Requirement >>
How many lines in the material below contain the string "size", with case counting? Reply with the number alone.

Records for the task >>
● ● ● ● ● ● ●

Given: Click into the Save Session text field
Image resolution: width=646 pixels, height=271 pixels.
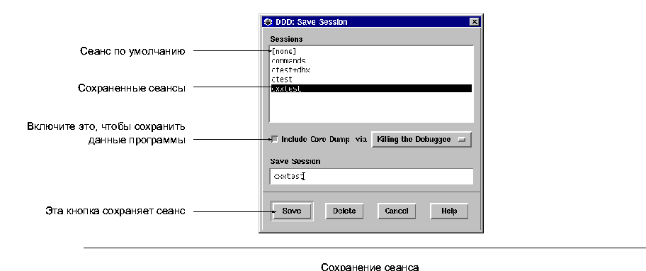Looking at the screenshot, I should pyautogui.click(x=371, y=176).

● ● ● ● ● ● ●

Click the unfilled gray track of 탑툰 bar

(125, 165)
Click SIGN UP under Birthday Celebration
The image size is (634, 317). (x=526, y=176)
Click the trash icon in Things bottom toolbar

● ● ● ● ● ● ●

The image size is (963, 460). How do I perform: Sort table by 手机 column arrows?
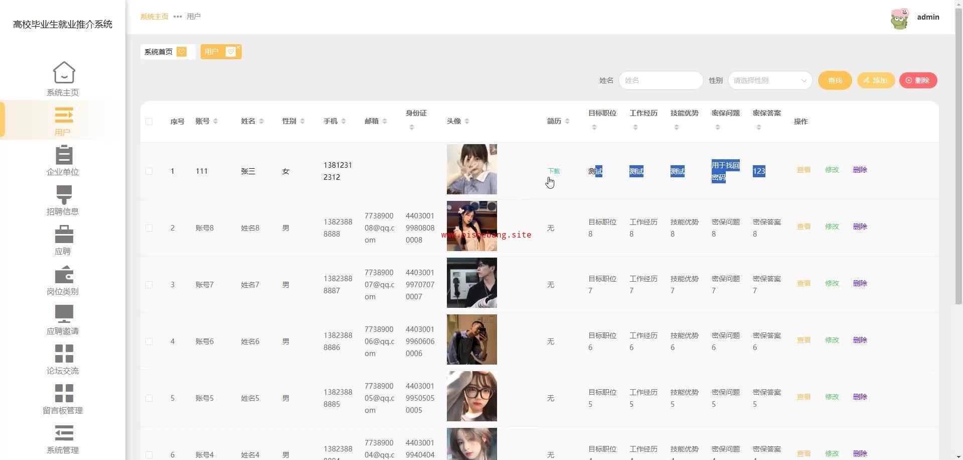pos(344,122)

● ● ● ● ● ● ●

Exercise answer >>
2